* [Consigne 1]
Transformez en CSV à deux colonnes, intitulées demande et réponse, les entrées allant de la ligne contenant « What do you see at coordinates (364, 626) » jusqu'à celle contenant « precision-y-axis: 0 20 », toutes deux incluses. Prévoyez une ligne par demande, avec chaque champ entre guillemets et les retours à la ligne remplacés par des espaces.

* [Texte à lire]
○ ○ ○
Cédric Tourbe : La particularité de ces événements-là, c’est que les « militants professionnels » – par exemple la base du syndicat UGTT et l’Ordre des avocats en Tunisie, ou les militants gauchistes en mai 68 – ne sont pas dans le coup au début du mouvement. Ils sont aussi surpris que les autres. En mai 1968 par exemple, tous les dirigeants militants ont été embarqués dans les paniers à salade de la police, et la révolte a démarré sans eux. En fait, dès le début se mobilisent des gens qui d’habitude ne se mobilisent jamais. Contrairement aux mobilisations sociales habituelles, l’action précède la revendication, et non l’inverse.

L’extension

Même en démocratie, se révolter est un acte risqué. Et quand on se révolte, on n’aime pas être seul. C’est pourquoi l’extension n’a aucun caractère automatique. Lorsque la révolte s’étend, c’est parce que les gens vont se saisir de cette occasion inespérée pour se mobiliser à leur tour et faire en sorte que le mouvement ne retombe pas. Les militants vont se mobiliser en portant leurs propres revendications sur un mouvement qui au départ était une protestation sans slogans, sans banderoles, sans l’idée de faire tomber le pouvoir. Les gens qui manifestaient à Sidi Bouzid le 17 et 18 décembre 2010 n’avaient pas en tête de faire tomber Ben Ali.

Mais très vite vont se mobiliser l’Ordre des avocats, les syndicats de l’UGTT et les organisations de défense des droits de l’Homme qui, eux, vont entrer en compétition pour chercher à imposer un sens à cette mobilisation inattendue, comme par exemple et très schématiquement, obtenir des concessions sociales (pour les syndicalistes), libéraliser le régime, voire faire chuter le dictateur (pour les avocats). C’est là que l’on se retrouve confronté à une situation qui sort de l’ordinaire parce qu’en réalité, dès ce moment, personne ne contrôle vraiment les évènements.  

Si la réponse du pouvoir ne parvient pas à résoudre la situation, le mouvement a toutes ses chances de grossir, de s’étendre. Jusque-là, nous étions face à un phénomène localisé et sectorisé (les étudiants en mai 68, les ouvriers en Pologne en 1980, les étudiants d’écoles religieuses en Iran en 1979). Le succès des uns donne envie aux autres de se joindre au mouvement et de se mobiliser à leur tour. L’extension est double : d’une part le mouvement va toucher d’autres zones géographiques, et d’autre part il va toucher des personnes et des secteurs différents.
○ ○ ○
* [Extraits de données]
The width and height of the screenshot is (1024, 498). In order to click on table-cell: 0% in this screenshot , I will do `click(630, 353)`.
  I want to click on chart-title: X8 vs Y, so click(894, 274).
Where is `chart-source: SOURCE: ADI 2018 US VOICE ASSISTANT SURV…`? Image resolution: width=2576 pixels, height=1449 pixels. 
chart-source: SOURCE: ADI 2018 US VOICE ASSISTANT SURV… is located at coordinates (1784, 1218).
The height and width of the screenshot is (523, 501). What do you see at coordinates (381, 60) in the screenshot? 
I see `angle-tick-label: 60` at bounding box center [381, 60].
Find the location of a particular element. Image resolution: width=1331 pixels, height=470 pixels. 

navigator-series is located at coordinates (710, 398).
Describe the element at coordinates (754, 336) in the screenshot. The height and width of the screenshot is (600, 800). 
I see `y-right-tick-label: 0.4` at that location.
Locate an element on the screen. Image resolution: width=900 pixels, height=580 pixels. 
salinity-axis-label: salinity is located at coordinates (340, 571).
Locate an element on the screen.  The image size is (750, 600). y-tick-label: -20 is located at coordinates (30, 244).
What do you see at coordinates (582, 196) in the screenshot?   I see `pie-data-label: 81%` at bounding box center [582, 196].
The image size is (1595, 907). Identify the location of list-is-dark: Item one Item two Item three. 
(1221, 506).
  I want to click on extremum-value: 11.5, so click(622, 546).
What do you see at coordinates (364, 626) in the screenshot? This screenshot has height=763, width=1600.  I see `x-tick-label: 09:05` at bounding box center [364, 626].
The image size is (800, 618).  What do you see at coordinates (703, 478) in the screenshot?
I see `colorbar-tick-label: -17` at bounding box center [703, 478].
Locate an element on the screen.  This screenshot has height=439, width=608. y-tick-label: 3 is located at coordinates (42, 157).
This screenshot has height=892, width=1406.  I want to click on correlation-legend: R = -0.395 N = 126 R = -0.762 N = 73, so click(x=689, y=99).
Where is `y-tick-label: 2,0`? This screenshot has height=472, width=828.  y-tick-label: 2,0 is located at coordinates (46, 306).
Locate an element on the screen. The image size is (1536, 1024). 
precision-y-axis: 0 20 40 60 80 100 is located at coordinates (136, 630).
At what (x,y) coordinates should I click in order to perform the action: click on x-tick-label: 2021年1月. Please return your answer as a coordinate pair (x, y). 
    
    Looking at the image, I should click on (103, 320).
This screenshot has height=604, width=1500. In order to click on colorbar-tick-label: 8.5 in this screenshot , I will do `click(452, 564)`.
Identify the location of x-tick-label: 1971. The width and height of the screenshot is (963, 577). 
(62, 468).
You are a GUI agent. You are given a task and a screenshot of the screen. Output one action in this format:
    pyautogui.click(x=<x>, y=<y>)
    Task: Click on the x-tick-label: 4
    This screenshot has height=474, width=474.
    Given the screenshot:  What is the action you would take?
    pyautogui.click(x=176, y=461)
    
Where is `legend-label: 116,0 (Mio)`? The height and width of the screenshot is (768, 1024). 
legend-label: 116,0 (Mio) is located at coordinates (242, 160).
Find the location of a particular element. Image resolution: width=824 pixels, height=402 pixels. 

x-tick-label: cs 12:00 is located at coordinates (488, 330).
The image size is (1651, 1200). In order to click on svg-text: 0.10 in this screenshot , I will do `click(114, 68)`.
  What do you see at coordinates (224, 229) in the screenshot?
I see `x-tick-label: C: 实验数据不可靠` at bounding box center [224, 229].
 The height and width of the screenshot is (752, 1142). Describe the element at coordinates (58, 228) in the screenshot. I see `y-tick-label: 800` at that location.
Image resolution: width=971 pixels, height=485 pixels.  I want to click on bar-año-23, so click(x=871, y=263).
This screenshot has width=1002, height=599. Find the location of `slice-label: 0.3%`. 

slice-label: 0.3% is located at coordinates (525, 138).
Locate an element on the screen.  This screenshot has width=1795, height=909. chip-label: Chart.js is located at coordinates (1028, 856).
○ ○ ○
* [Consigne 2]
D'après le texte sur les révoltes, quels étudiants sont mentionnés pour l'Iran en 1979 ?

* [Corrigé 1]
demande,réponse
"What do you see at coordinates (364, 626) in the screenshot? This screenshot has height=763, width=1600.","I see `x-tick-label: 09:05` at bounding box center [364, 626]."
"The image size is (800, 618).","What do you see at coordinates (703, 478) in the screenshot? I see `colorbar-tick-label: -17` at bounding box center [703, 478]."
"Locate an element on the screen.","This screenshot has height=439, width=608. y-tick-label: 3 is located at coordinates (42, 157)."
"This screenshot has height=892, width=1406.","I want to click on correlation-legend: R = -0.395 N = 126 R = -0.762 N = 73, so click(x=689, y=99)."
"Where is `y-tick-label: 2,0`? This screenshot has height=472, width=828.","y-tick-label: 2,0 is located at coordinates (46, 306)."
"Locate an element on the screen. The image size is (1536, 1024).","precision-y-axis: 0 20 40 60 80 100 is located at coordinates (136, 630)."

* [Corrigé 2]
Les étudiants d'écoles religieuses.